Your objective
Rewrite the lines of the listing from the one containing "Open the Ross" through the end of the listing, inclusive. Scale every coordinate in the answers by 0.85 and round to whole numbers with halves going up, but leave the requests unchanged and omit the pictures.

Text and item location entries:
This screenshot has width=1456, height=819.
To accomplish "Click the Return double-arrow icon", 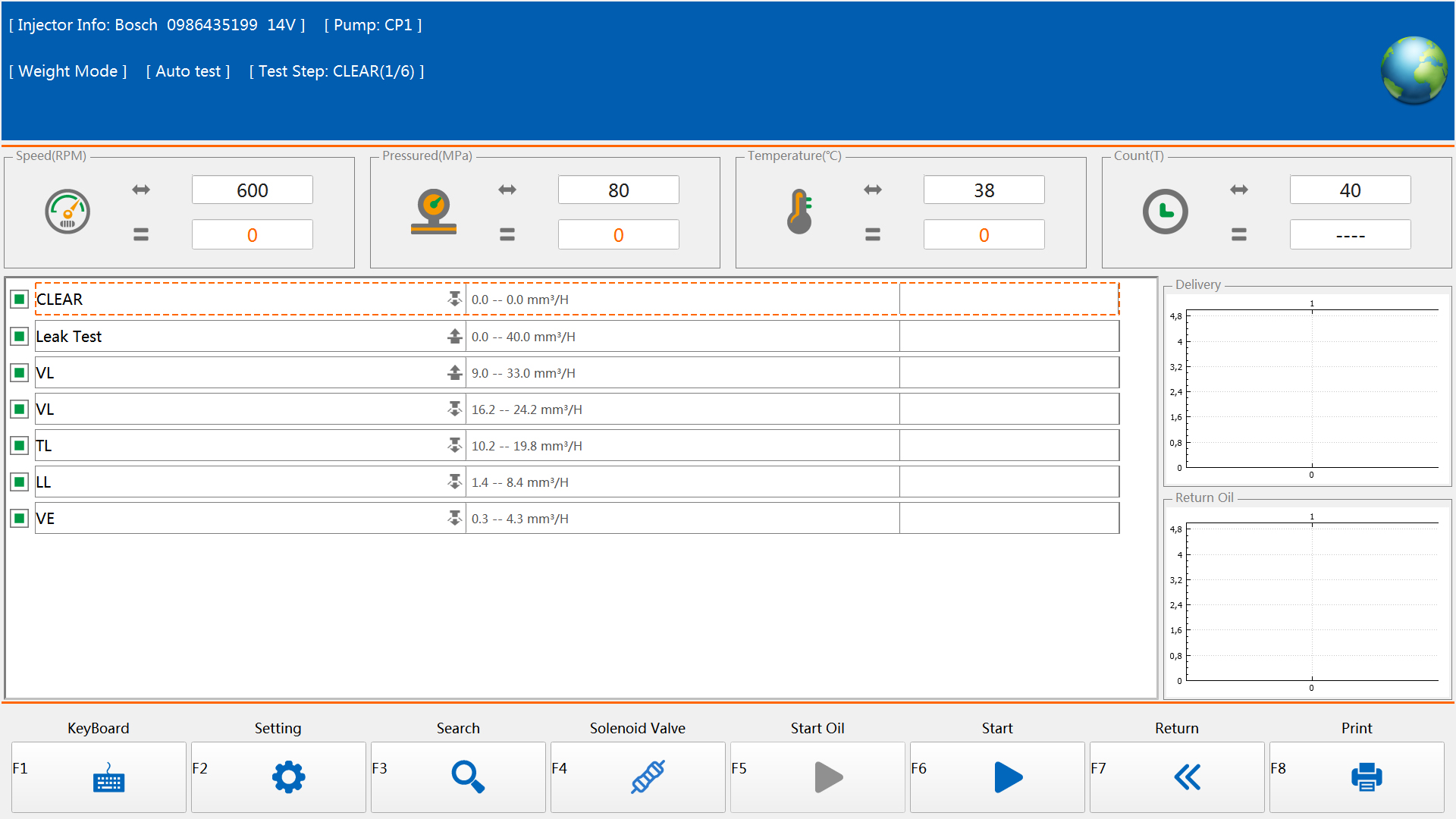I will 1187,777.
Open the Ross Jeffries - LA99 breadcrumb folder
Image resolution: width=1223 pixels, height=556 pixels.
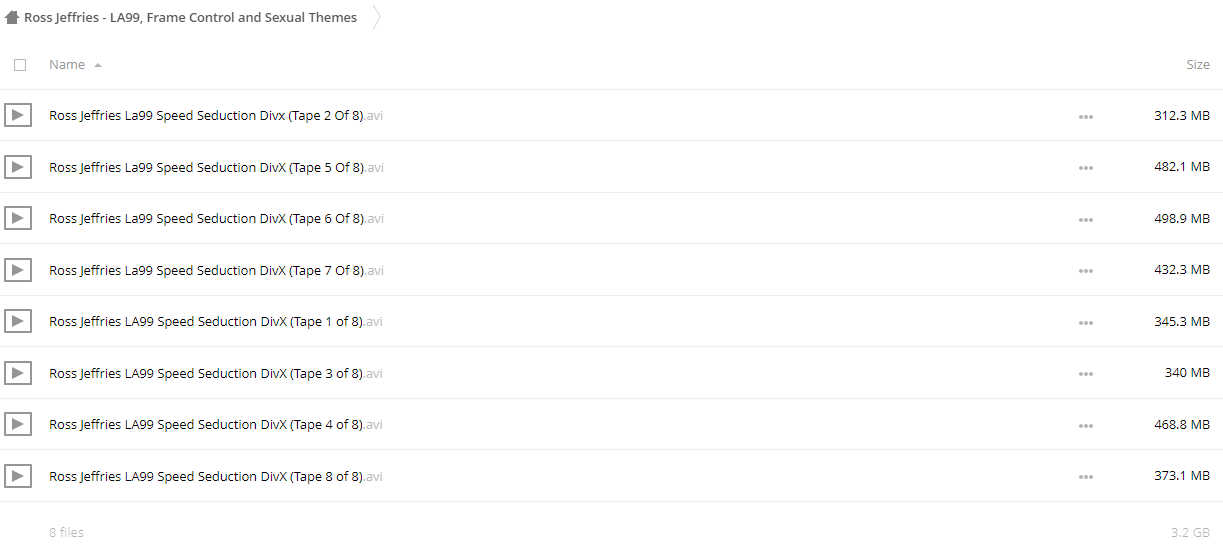[x=190, y=17]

Response
Open the Ross Jeffries - LA99 breadcrumb folder
Image resolution: width=1223 pixels, height=556 pixels.
[x=162, y=14]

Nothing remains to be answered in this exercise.